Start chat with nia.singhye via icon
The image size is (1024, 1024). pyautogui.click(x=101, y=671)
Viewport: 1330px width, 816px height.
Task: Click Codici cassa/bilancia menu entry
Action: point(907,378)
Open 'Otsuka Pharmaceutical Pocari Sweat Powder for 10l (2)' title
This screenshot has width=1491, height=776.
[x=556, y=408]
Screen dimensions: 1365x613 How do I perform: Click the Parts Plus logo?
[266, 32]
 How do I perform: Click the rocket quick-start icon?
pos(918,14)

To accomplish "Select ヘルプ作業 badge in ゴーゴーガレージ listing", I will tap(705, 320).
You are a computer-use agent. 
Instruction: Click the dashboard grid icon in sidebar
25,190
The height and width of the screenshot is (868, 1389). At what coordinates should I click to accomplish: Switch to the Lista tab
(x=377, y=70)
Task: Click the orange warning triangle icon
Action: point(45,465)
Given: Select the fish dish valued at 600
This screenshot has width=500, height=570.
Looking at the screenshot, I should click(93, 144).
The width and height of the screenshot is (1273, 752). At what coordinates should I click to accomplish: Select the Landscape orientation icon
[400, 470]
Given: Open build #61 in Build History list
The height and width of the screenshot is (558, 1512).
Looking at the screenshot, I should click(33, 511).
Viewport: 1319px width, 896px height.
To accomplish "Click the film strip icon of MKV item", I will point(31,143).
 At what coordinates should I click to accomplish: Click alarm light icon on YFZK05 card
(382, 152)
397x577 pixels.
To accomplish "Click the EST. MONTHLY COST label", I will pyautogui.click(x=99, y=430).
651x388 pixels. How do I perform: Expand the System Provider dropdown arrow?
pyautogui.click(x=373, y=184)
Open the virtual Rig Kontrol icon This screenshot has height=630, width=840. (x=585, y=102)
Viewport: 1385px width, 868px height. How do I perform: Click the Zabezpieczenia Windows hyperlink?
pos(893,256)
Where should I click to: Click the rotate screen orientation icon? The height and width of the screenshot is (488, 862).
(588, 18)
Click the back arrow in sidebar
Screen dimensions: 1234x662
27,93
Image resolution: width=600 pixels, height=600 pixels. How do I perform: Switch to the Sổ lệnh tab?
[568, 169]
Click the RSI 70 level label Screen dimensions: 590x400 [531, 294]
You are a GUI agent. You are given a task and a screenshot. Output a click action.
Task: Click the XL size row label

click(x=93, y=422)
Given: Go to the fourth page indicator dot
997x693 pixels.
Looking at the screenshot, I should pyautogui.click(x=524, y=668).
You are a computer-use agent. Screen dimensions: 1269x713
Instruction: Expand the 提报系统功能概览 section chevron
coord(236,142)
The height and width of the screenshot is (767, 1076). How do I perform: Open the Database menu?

○ ○ ○ ○

## What to work on
Output each line of the listing above that has "computer".

## Answer to this exercise
You are a computer-use agent. 
You are a computer-use agent. Screen dimensions: 1269x713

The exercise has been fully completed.